Tadashi was faster, and Tadashi knew the junkyard, and Hiro glanced behind him just in time to walk straight into Tadashi as he stepped around the engine from the other side. Hiro grunted in surprise at the impact and then threw himself backwards, hitting the ground with a not-entirely fabricated yelp.

"Tadashi! Ow! You trying to kill me here?"

"I might." Tadashi leaned forward to haul Hiro up, brows lowered stormily. "Better me than whatever else you run into out here. You remember the junk dealer from last week? Because I do."

Hiro rolled his eyes.

"He was a big whiner and so are you. I wasn't stealing anything."

"That's pretty relative in these parts." Tadashi ran a hand over his face. "What are you doing sneaking off anyway? You're a terrible sneaker."

"Am not." Hiro stuck his tongue out at Tadashi and sighed when his brother only glared. Time to change tactics. "Look, it's just... you've been working so hard on... on your droid, and I know you just needed a little more, and you did all those chores after the junk dealer clocked me..."

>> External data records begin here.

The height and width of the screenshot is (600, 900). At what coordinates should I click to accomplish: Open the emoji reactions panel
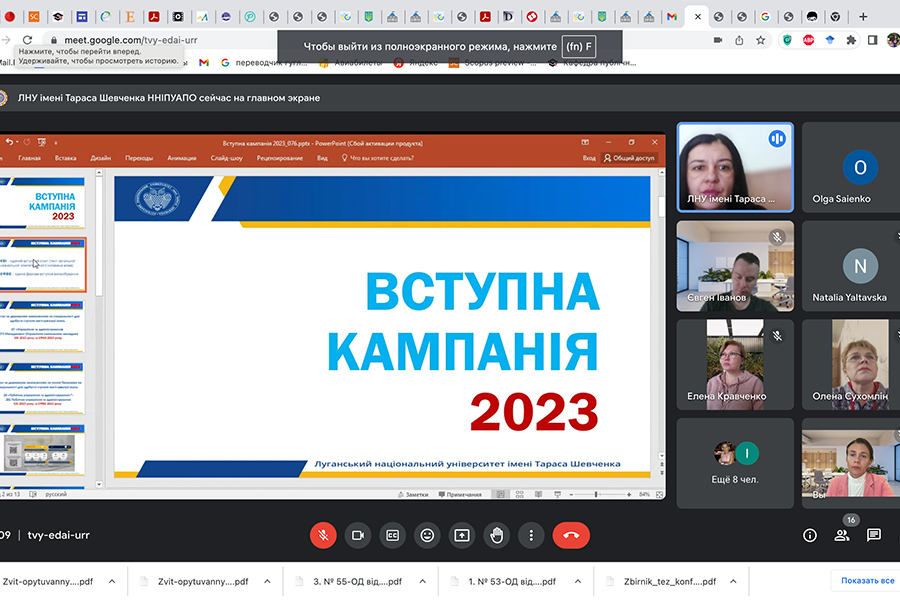427,535
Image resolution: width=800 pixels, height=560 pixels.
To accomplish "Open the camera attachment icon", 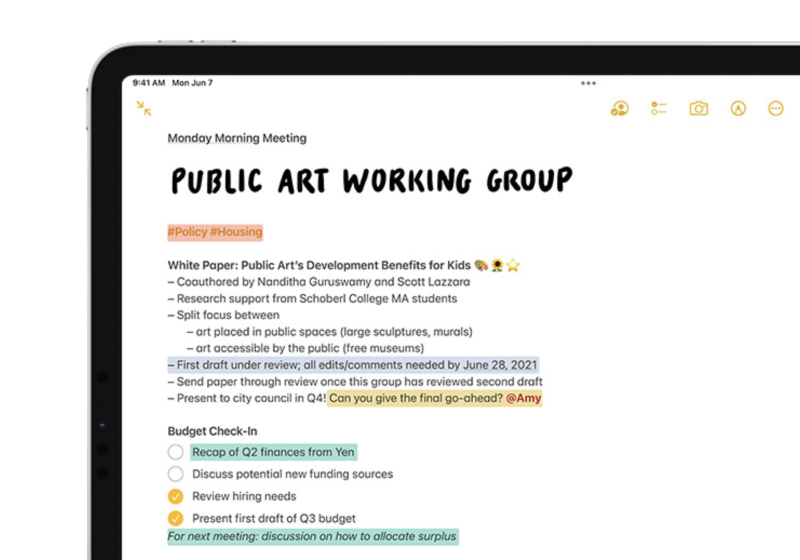I will click(x=698, y=108).
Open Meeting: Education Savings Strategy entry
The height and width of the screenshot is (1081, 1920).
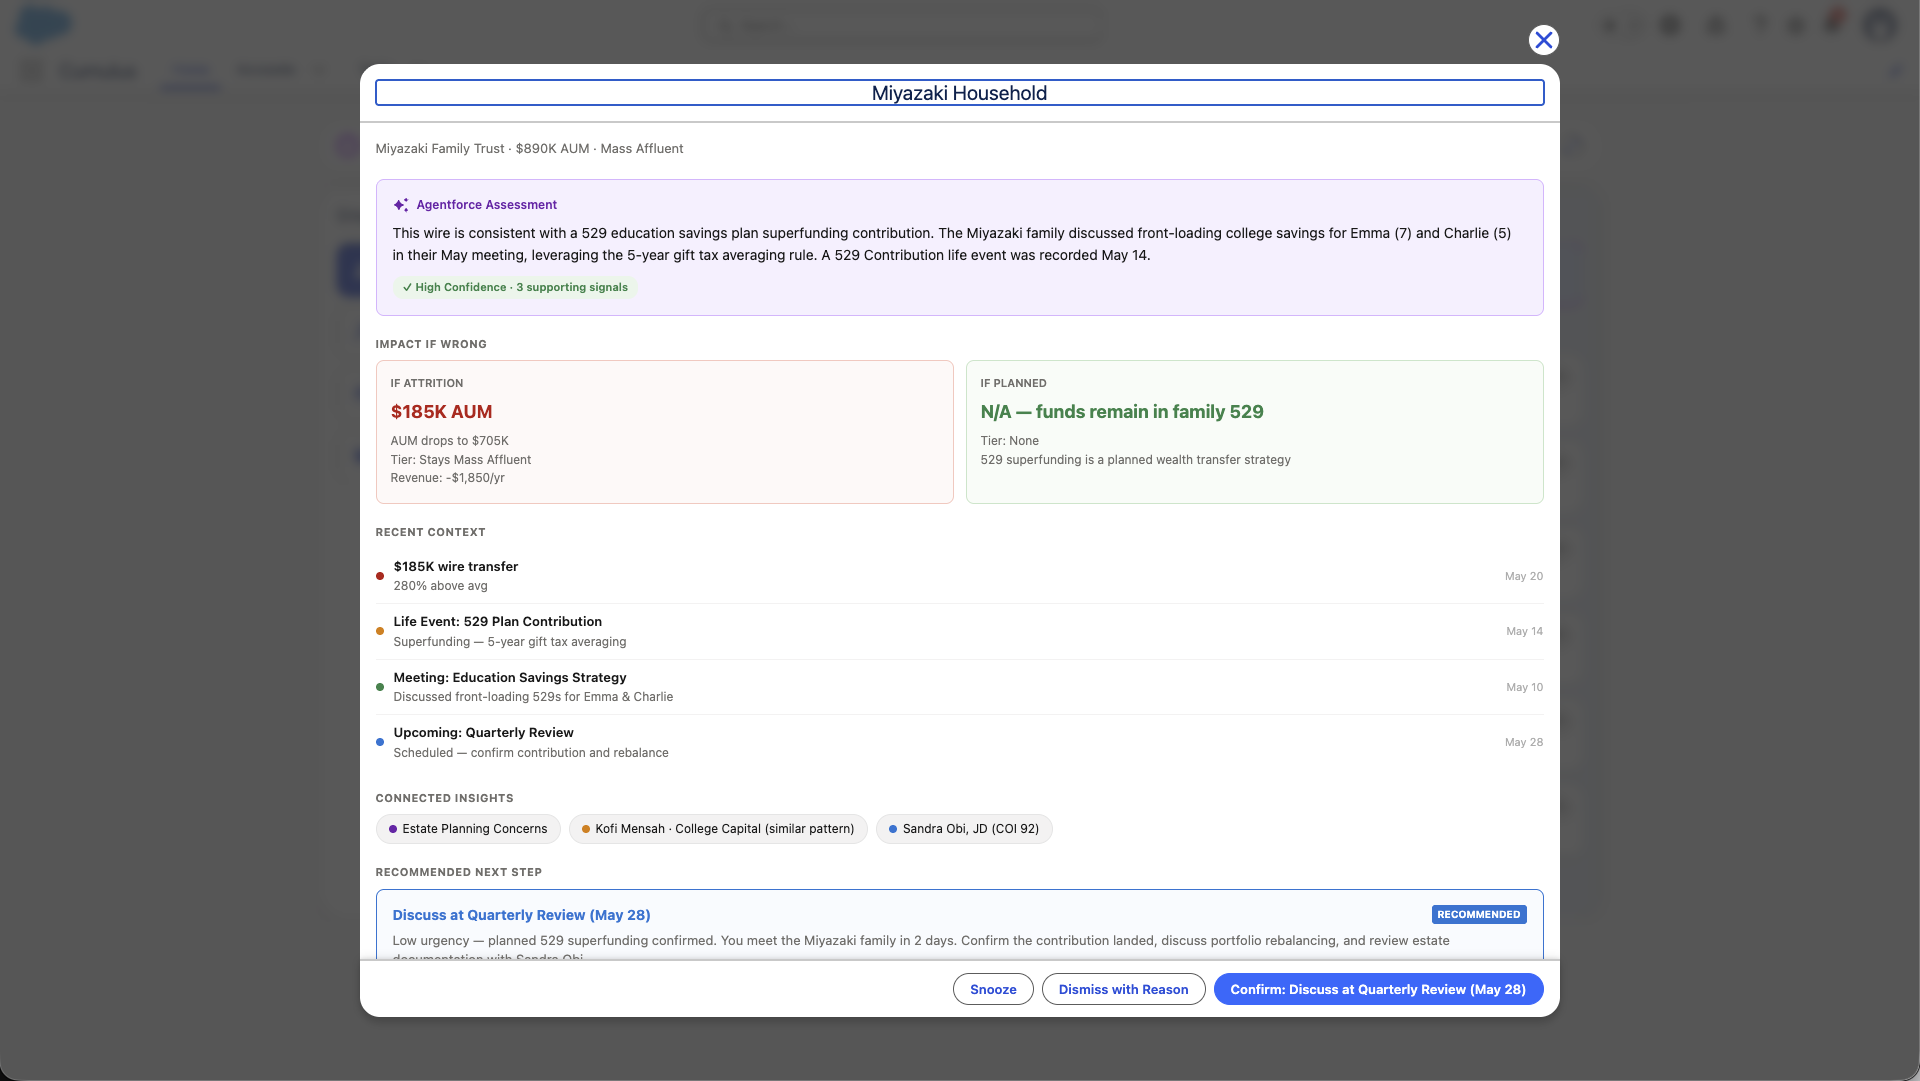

He lowered his chin, gazing up at Tadashi through his bangs with eyes as large and sweet as he knew how to make them.

"I just wanted to surprise you with the right stuff."

Tadashi snorted and rolled his eyes, but his expression was softening.

"Sure you did. And I'm sure that's the only thing you had in mind."

Hiro couldn't suppress a grin at that; to his relief, neither could Tadashi.

"Hey you know me. Expert multitasker."

"Yeah yeah." Tadashi reached out to lightly cuff the crown of Hiro's head. "Come on. Let's get looking while the light lasts."

"Yeah?" Hiro brightened, glancing around at the treasure trove of possibilities.

"Yeah. Might as well get some salvage in before I drag you back to Aunt Cass. Wonder how happy she'll be about this sneaking around?"

"Well, I dunno... you gotta catch me for that!" Hiro broke and ran as soon as Tadashi reached for him, scrambling up a heap he deemed too unstable for his brother's greater weight, and grinned as he heard Tadashi start to give chase and then stall out as he looked for a way up that wouldn't bring the whole thing down on them both.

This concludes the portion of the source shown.